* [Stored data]

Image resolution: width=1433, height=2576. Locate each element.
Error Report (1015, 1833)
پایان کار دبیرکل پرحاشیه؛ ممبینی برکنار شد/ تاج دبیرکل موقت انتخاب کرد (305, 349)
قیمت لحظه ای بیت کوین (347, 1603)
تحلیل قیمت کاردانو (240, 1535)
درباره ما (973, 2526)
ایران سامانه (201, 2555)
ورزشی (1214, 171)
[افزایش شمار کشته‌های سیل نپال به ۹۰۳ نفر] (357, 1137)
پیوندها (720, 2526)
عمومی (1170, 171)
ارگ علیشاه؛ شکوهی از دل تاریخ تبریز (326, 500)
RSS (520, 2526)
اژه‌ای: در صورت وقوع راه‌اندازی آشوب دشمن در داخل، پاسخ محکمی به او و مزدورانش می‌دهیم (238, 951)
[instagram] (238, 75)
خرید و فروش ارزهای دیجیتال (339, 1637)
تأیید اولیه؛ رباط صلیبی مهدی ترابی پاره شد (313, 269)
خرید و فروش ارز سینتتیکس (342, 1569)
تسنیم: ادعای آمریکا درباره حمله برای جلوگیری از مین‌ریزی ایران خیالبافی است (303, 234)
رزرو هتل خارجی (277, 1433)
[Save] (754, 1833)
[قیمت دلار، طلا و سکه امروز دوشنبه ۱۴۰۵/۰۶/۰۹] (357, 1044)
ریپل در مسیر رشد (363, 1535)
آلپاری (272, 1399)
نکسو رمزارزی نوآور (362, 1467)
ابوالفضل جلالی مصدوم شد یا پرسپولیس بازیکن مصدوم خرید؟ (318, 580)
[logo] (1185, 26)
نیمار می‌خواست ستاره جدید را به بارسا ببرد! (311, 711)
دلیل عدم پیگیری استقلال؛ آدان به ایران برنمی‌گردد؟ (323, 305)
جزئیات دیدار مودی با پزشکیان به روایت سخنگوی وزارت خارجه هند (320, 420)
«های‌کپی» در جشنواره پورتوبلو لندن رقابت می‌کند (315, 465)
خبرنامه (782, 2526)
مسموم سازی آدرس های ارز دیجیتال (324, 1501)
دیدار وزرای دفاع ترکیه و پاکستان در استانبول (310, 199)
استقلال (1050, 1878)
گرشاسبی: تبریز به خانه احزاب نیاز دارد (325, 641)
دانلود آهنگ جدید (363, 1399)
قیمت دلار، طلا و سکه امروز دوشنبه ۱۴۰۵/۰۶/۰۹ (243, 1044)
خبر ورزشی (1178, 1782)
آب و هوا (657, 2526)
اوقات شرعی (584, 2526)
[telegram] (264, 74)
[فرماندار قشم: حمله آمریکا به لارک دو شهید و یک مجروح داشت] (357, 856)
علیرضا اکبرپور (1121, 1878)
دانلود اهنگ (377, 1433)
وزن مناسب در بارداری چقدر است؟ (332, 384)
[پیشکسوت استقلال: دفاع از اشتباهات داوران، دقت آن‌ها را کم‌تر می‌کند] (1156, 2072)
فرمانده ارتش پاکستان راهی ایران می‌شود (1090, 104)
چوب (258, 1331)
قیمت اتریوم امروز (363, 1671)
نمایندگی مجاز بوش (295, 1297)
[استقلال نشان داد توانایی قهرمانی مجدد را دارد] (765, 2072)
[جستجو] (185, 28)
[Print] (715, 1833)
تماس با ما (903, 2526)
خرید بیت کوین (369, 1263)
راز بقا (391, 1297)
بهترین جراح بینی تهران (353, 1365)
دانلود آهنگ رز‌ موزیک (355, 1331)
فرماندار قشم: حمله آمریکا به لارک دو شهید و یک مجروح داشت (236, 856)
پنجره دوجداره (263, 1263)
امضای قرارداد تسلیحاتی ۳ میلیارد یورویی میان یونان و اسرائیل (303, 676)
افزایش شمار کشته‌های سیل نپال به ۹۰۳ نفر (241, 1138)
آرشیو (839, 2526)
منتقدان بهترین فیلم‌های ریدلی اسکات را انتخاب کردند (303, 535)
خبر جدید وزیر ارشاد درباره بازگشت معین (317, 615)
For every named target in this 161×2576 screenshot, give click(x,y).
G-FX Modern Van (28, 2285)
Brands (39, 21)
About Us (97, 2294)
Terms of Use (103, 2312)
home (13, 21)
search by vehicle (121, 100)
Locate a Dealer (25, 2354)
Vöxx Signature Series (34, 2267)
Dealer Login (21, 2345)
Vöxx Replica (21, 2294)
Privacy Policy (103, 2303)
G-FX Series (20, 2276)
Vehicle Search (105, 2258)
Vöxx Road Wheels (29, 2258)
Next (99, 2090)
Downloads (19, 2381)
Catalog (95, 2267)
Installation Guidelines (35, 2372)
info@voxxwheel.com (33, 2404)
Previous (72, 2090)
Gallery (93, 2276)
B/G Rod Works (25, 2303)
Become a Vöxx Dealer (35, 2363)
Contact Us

* [EXERCISE AIM]
Word for word, return the entire set of entries.

* [EXERCISE ANSWER]
Image resolution: width=1433, height=2576. Locate each element.
Error Report (1015, 1833)
پایان کار دبیرکل پرحاشیه؛ ممبینی برکنار شد/ تاج دبیرکل موقت انتخاب کرد (305, 349)
قیمت لحظه ای بیت کوین (347, 1603)
تحلیل قیمت کاردانو (240, 1535)
درباره ما (973, 2526)
ایران سامانه (201, 2555)
ورزشی (1214, 171)
[افزایش شمار کشته‌های سیل نپال به ۹۰۳ نفر] (357, 1137)
پیوندها (720, 2526)
عمومی (1170, 171)
ارگ علیشاه؛ شکوهی از دل تاریخ تبریز (326, 500)
RSS (520, 2526)
اژه‌ای: در صورت وقوع راه‌اندازی آشوب دشمن در داخل، پاسخ محکمی به او و مزدورانش می‌دهیم (238, 951)
[instagram] (238, 75)
خرید و فروش ارزهای دیجیتال (339, 1637)
تأیید اولیه؛ رباط صلیبی مهدی ترابی پاره شد (313, 269)
خرید و فروش ارز سینتتیکس (342, 1569)
تسنیم: ادعای آمریکا درباره حمله برای جلوگیری از مین‌ریزی ایران خیالبافی است (303, 234)
رزرو هتل خارجی (277, 1433)
[Save] (754, 1833)
[قیمت دلار، طلا و سکه امروز دوشنبه ۱۴۰۵/۰۶/۰۹] (357, 1044)
ریپل در مسیر رشد (363, 1535)
آلپاری (272, 1399)
نکسو رمزارزی نوآور (362, 1467)
ابوالفضل جلالی مصدوم شد یا پرسپولیس بازیکن مصدوم خرید؟ (318, 580)
[logo] (1185, 26)
نیمار می‌خواست ستاره جدید را به بارسا ببرد! (311, 711)
دلیل عدم پیگیری استقلال؛ آدان به ایران برنمی‌گردد؟ (323, 305)
جزئیات دیدار مودی با پزشکیان به روایت سخنگوی وزارت خارجه هند (320, 420)
«های‌کپی» در جشنواره پورتوبلو لندن رقابت می‌کند (315, 465)
خبرنامه (782, 2526)
مسموم سازی آدرس های ارز دیجیتال (324, 1501)
دیدار وزرای دفاع ترکیه و پاکستان در استانبول (310, 199)
استقلال (1050, 1878)
گرشاسبی: تبریز به خانه احزاب نیاز دارد (325, 641)
دانلود آهنگ جدید (363, 1399)
قیمت دلار، طلا و سکه امروز دوشنبه ۱۴۰۵/۰۶/۰۹ (243, 1044)
خبر ورزشی (1178, 1782)
آب و هوا (657, 2526)
اوقات شرعی (584, 2526)
[telegram] (264, 74)
[فرماندار قشم: حمله آمریکا به لارک دو شهید و یک مجروح داشت] (357, 856)
علیرضا اکبرپور (1121, 1878)
دانلود اهنگ (377, 1433)
وزن مناسب در بارداری چقدر است؟ (332, 384)
[پیشکسوت استقلال: دفاع از اشتباهات داوران، دقت آن‌ها را کم‌تر می‌کند] (1156, 2072)
فرمانده ارتش پاکستان راهی ایران می‌شود (1090, 104)
چوب (258, 1331)
قیمت اتریوم امروز (363, 1671)
نمایندگی مجاز بوش (295, 1297)
[استقلال نشان داد توانایی قهرمانی مجدد را دارد] (765, 2072)
[جستجو] (185, 28)
[Print] (715, 1833)
تماس با ما (903, 2526)
خرید بیت کوین (369, 1263)
راز بقا (391, 1297)
بهترین جراح بینی تهران (353, 1365)
دانلود آهنگ رز‌ موزیک (355, 1331)
فرماندار قشم: حمله آمریکا به لارک دو شهید و یک مجروح داشت (236, 856)
پنجره دوجداره (263, 1263)
امضای قرارداد تسلیحاتی ۳ میلیارد یورویی میان یونان و اسرائیل (303, 676)
افزایش شمار کشته‌های سیل نپال به ۹۰۳ نفر (241, 1138)
آرشیو (839, 2526)
منتقدان بهترین فیلم‌های ریدلی اسکات را انتخاب کردند (303, 535)
خبر جدید وزیر ارشاد درباره بازگشت معین (317, 615)
For every named target in this 161×2576 screenshot, give click(x,y).
G-FX Modern Van (28, 2285)
Brands (39, 21)
About Us (97, 2294)
Terms of Use (103, 2312)
home (13, 21)
search by vehicle (121, 100)
Locate a Dealer (25, 2354)
Vöxx Signature Series (34, 2267)
Dealer Login (21, 2345)
Vöxx Replica (21, 2294)
Privacy Policy (103, 2303)
G-FX Series (20, 2276)
Vehicle Search (105, 2258)
Vöxx Road Wheels (29, 2258)
Next (99, 2090)
Downloads (19, 2381)
Catalog (95, 2267)
Installation Guidelines (35, 2372)
info@voxxwheel.com (33, 2404)
Previous (72, 2090)
Gallery (93, 2276)
B/G Rod Works (25, 2303)
Become a Vöxx Dealer (35, 2363)
Contact Us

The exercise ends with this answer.